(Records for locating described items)
************

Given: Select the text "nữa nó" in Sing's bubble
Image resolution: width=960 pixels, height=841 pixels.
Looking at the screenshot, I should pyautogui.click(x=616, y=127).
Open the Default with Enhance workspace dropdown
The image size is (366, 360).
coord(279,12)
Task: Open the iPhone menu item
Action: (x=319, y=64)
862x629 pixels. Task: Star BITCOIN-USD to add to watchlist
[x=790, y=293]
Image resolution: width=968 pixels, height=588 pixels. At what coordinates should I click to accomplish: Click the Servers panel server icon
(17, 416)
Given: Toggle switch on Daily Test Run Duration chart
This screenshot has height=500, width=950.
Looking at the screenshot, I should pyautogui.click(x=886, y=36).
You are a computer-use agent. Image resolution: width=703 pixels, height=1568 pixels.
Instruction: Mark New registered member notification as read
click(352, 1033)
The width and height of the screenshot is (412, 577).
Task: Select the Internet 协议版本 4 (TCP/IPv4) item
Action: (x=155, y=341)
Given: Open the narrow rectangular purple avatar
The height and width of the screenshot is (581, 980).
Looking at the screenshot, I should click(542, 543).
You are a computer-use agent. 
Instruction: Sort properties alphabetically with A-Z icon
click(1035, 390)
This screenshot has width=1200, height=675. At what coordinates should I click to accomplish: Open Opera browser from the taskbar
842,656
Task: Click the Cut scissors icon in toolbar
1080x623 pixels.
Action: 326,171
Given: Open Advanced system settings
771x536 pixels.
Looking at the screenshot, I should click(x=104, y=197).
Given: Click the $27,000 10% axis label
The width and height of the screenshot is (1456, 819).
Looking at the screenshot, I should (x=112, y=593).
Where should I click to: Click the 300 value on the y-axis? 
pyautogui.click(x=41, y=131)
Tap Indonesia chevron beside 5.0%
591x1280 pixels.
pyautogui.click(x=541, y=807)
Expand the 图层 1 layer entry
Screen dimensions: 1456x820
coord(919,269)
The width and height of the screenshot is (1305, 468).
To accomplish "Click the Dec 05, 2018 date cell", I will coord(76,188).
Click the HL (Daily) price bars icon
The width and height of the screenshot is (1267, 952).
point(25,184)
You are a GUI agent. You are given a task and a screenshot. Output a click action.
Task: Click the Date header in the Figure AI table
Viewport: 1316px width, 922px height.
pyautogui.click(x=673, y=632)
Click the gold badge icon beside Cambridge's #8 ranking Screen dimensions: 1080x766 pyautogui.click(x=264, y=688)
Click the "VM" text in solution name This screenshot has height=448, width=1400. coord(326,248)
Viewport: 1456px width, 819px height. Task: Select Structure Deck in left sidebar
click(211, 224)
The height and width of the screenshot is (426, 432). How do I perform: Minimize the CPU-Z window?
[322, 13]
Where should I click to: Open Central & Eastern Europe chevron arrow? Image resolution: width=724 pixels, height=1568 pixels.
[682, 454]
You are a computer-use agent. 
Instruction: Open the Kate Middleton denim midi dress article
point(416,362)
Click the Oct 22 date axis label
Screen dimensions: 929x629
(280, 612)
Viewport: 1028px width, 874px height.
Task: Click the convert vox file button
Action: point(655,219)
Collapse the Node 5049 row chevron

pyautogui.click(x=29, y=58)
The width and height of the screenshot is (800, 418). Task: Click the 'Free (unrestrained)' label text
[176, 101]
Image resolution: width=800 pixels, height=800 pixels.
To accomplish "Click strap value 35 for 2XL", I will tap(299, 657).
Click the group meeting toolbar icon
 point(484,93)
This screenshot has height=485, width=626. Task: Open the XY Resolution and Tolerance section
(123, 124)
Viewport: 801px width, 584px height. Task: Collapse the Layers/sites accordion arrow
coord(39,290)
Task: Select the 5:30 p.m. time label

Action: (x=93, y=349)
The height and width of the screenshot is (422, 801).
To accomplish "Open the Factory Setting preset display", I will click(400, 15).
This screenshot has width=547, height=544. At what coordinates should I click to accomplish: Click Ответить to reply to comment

************

Work required: Pick out every line of the records above that contains the word "Daily", matching case exactly, and copy each such line in full.

Exercise response:
Given: Toggle switch on Daily Test Run Duration chart
Click the HL (Daily) price bars icon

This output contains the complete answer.